• [GOAL]: Put every line of the data below into a JSON list of strings, one string per line, with no entries for blank lines. Leave the pictures out of the answer.

• [PROVIDED MATERIAL]:

*-*-*

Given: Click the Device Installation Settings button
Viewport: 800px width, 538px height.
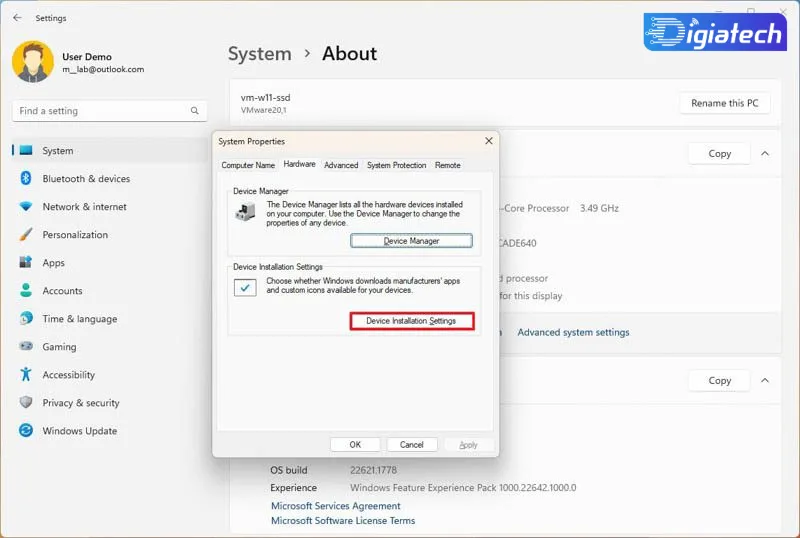Looking at the screenshot, I should (412, 321).
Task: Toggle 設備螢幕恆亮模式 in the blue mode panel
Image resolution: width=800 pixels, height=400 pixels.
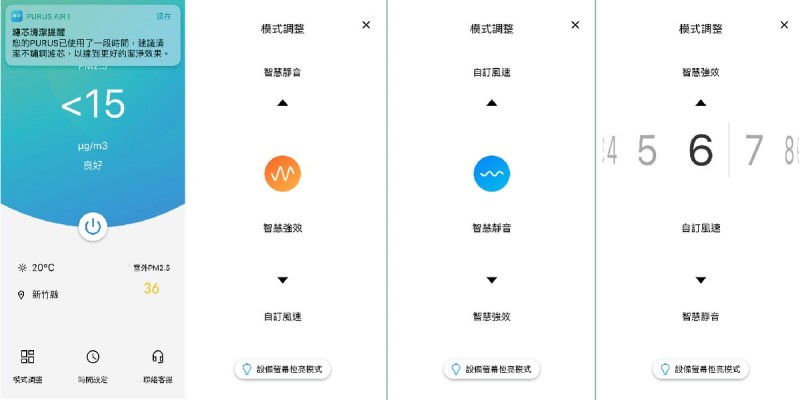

*-*-*

• [SOLUTION TO THE EXERCISE]:
[
  "Given: Click the Device Installation Settings button",
  "Viewport: 800px width, 538px height.",
  "Looking at the screenshot, I should (412, 321).",
  "Task: Toggle 設備螢幕恆亮模式 in the blue mode panel",
  "Image resolution: width=800 pixels, height=400 pixels."
]